WRITTEN REQUEST A: Transcribe the article on the fighting in Syria from "Rebels have wrested" up to and including "on opposition-held areas.".
WRITTEN REQUEST B: Summarize the article on the fighting in Syria in two sentences.
WRITTEN REQUEST C: Write the next part of the article on the fighting in Syria, picking up after its final sentence.

ARTICLE:
_ _ _ _ _

Associated Press/Edlib News Network ENN - This citizen journalism image provided by Edlib News Network, ENN, which has been authenticated based on its contents and other AP reporting, shows anti-Syrian regime protesters carrying a banner during a demonstration, at Kafr Nabil town, in Idlib province, northern Syria, Friday April 19, 2013. Gunmen killed a government official in a Damascus restaurant, Syrian state media and activists reported Friday as regime troops and rebels fought fierce battles near the Lebanese border. (AP Photo/Edlib News Network ENN)

This citizen journalism image provided by Aleppo Media Center AMC which has been authenticated based on its contents and other AP reporting, shows anti Syrian regime protesters chanting slogans and waving the Syrian revolutionary flag during a demonstration, in Aleppo, Syria, Friday, April 19, 2013. Gunmen killed a government official in a Damascus restaurant, Syrian state media and activists reported Friday as regime troops and rebels fought fierce battles near the Lebanese border.(AP Photo/Aleppo Media Center, AMC)
BEIRUT (AP) — An artillery shell slammed into a pickup truck, killing nine members of a family during fierce fighting on Friday inSyria as U.S. officials said the Obama administration is poised to send millions more in non-lethal military aid to rebels trying to oust President Bashar Assad.

The attack that killed one woman, her four children and four nieces and nephews, who were all under 12, was the latest carnage to hit the northern town of Saraqeb. Just days earlier, a government airstrike killed at least 20 people, shattering store fronts and setting cars ablaze in the strategic town in Idlib province on the main highway from Syria's largest urban center of Aleppo.

Rebels have wrested much of the countryside of Idlib and other provinces in the north from regime forces, although government troops still control many military bases in the region from which they launch attacks — including airstrikes — on opposition-held areas.

Also on Friday, another 18 people were killed in heavy fighting in and around Homs, the country's third largest city near the Lebanese border, and a Syrian Army official was assassinated northeast of the capital, Damascus. The state-run SANA news agency said "terrorists" — the government's word for opposition fighters — shot and killed Syrian Army Col. Tamim Abdullah as he was driving home in Barzeh.

The assassination was the latest in a series of killings of government and security officials and regime supporters in the capital. A day earlier, Ali Ballan, the head of public relations at the Ministry of Social Affairs and a member of Syria's relief agency, was killed by gunmen as he was dining in a restaurant in Mazzeh, a western Damascus neighborhood.

More than 70,000 people have been killed so far in the Syrian conflict, which began with largely peaceful protests against Assad's regime in March 2011 but eventually turned into a civil war. The U.N. Security Council has been deadlocked for months on the Syrian war, and even the most modest attempts to end the bloodshed have failed.

_ _ _ _ _

RECORDS:
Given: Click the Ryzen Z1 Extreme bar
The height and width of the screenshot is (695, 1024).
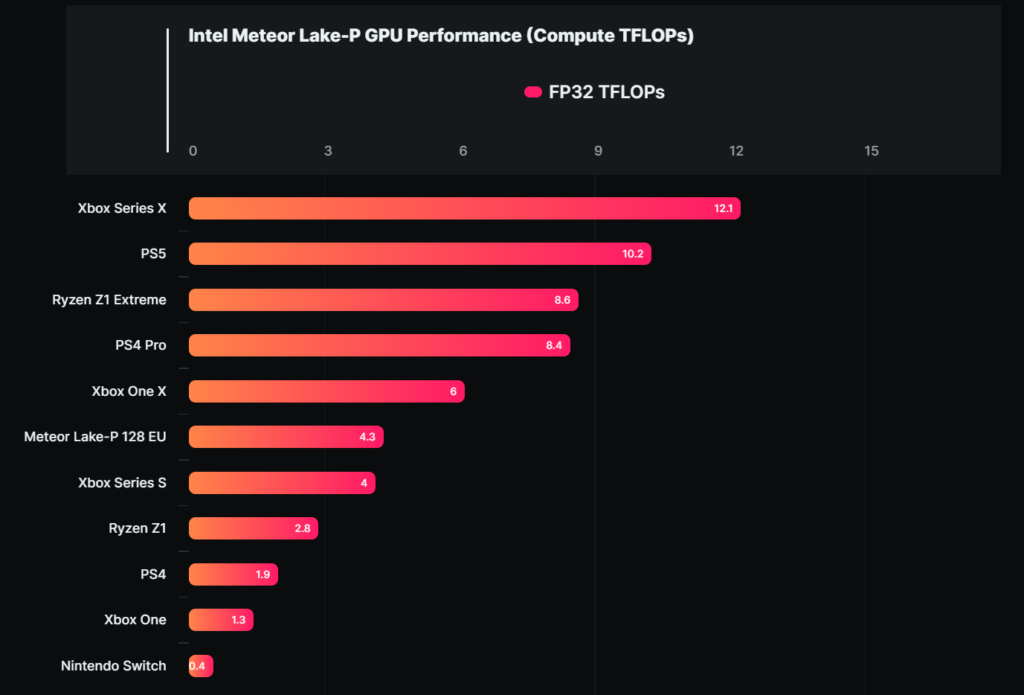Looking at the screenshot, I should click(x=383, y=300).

_ _ _ _ _

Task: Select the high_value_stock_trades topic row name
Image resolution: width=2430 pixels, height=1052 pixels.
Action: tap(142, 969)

_ _ _ _ _

REPLY A:
Rebels have wrested much of the countryside of Idlib and other provinces in the north from regime forces, although government troops still control many military bases in the region from which they launch attacks — including airstrikes — on opposition-held areas.

REPLY B: An artillery shell killed nine members of a family in the northern town of Saraqeb on Friday, as U.S. officials said the Obama administration is poised to send millions more in non-lethal military aid to rebels trying to oust President Bashar Assad. The same day, 18 people were killed in fighting in and around Homs, and Syrian Army Col. Tamim Abdullah was shot dead in Barzeh, the latest in a series of killings of government and security officials and regime supporters in the capital.

REPLY C:
Western and Arab nations blame the conflict on Assad's government. Russia insists on assigning equal blame for the suffering to the Syrian opposition and rebels fighting on the ground, and has cast vetoes, along with China, to block draft council resolutions. A U.N. envoy on Friday gave the Security Council a grim assessment of the two-year war, saying that the Assad government had been uncooperative in negotiations.

In Washington, U.S. officials said Secretary of State John Kerry was expected to announce a significant expansion of non-lethal military aid to the Syrian opposition at an international conference on Syria he will attend Saturday in Turkey. The officials told The Associated Press that Kerry is expected to announce a contribution of between $120 million and $130 million in defensive military supplies, which could include body armor, armored vehicles, night vision goggles and advanced communications equipment.

The officials spoke on condition of anonymity because they were not authorized to preview Kerry's announcement publicly.

Also, the European Union is looking for ways to bolster the forces fighting to oust Assad, and is set to ease its oil embargo on Syria, two diplomats said Friday. The decision would allow the import of oil production technology and the sale of crude from territory held by the Syrian opposition, in close coordination with the movement's leaders, they said. The diplomats spoke on condition of anonymity ahead of a formal decision by the bloc's 27 foreign ministers at a meeting Monday in Luxembourg.

For months, the joint U.N.-Arab League envoy to Syria, Lakhdar Brahimi, has been promoting a peace plan that would call for a transitional government in which Assad would step aside — a demand the Syrian president has repeatedly dismissed. After briefing the Security Council behind closed doors, Brahimi told reporters: "With the Syrians, I got nowhere."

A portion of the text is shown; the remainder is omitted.